Designing and implementing a multi-cloud architecture

From the time the first computer was created, enterprises have been dealing with the vendor lock-in problem. Regardless of the technology, there is a constant push/pull between the temptation of using vendor-specific features and using industry-wide standards to switch vendors if licensing costs get out of control with a particular vendor.

A simple example of this is ANSI SQL and Oracle. If an enterprise is using Oracle for the database applications and they stick to the ANSI SQL standard, it greatly simplifies the migration of these applications from Oracle to other database vendors. But historically Oracle (as well as other vendors) have been offering additional features and functionality that do not adhere to the ANSI SQL standards.
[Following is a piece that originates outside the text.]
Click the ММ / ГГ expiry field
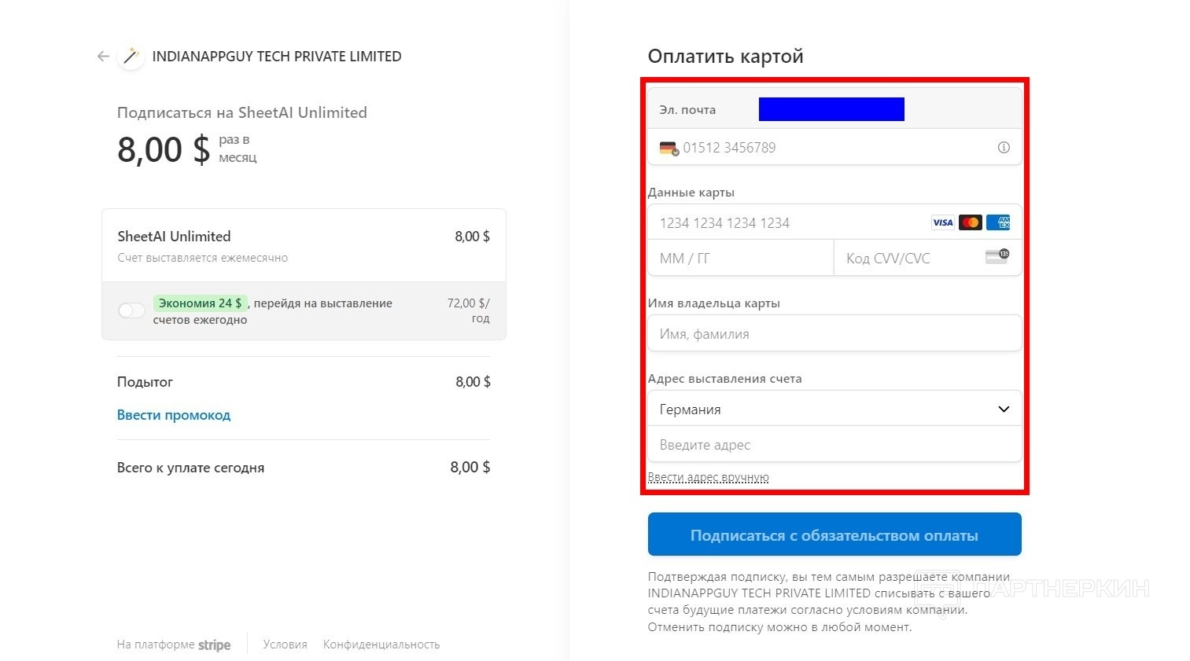 [739, 259]
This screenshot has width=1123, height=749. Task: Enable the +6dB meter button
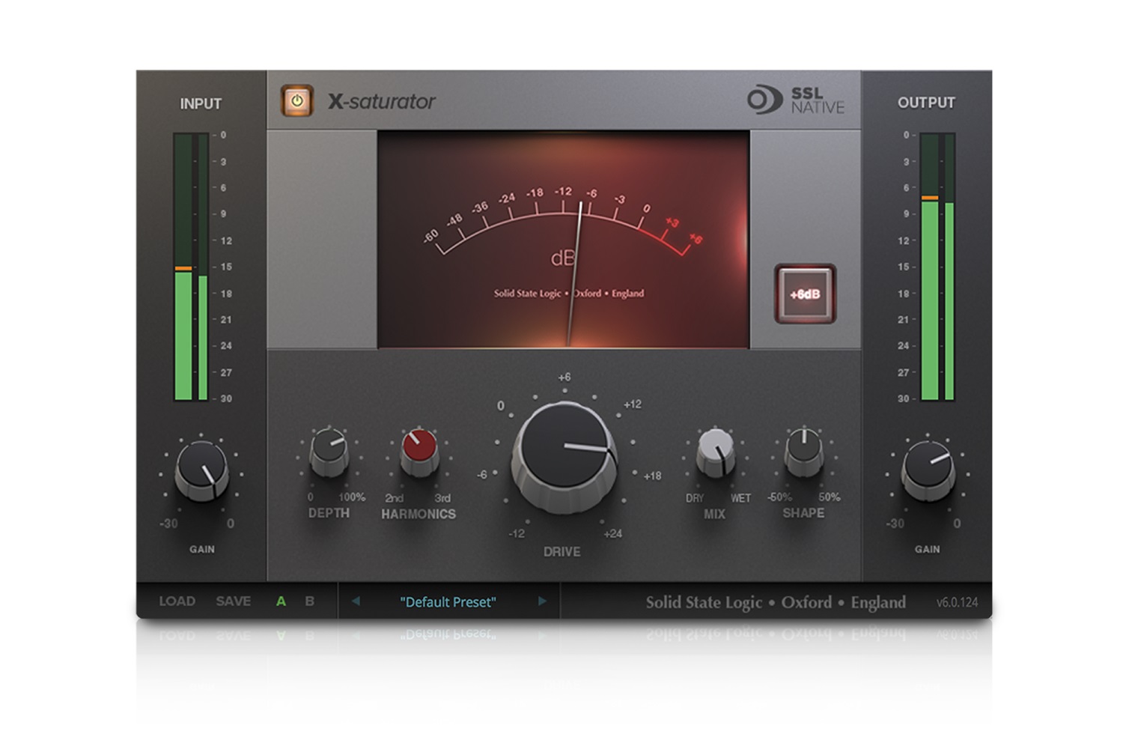pyautogui.click(x=805, y=294)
Developers are then tempted (or forced) to use these extensions and migration out of Oracle gets complicated because the code providing this additional functionality needs to be refactored or it will be lost during the migration process.

This duality of standards and common functionality vs. native features persists and is amplified in the cloud.

Any cloud provider with any kind of market share offers basic compute (Windows and Linux), database, and object storage solutions and it is simpler to migrate these basic services from one cloud service provider (CSP) to another.

They also offer some differentiated services and features that would not be so easy to migrate to another provider and may require some level of re-platforming and code refactoring. An example of this is AWS CloudFormation and Azure Resource Manager. Converting one of these scripts to the other is not a trivial effort.

The purpose of this article is not to sway you into using a multi-cloud approach in your organization or dissuade you from using it. The purpose is to go over some of the benefits and pitfalls of such an approach to hopefully assist you in deciding what approach is best for you and similarly try to avoid some of the pitfalls.

Let’s start with the definition of two common and similar terms that come up in this context.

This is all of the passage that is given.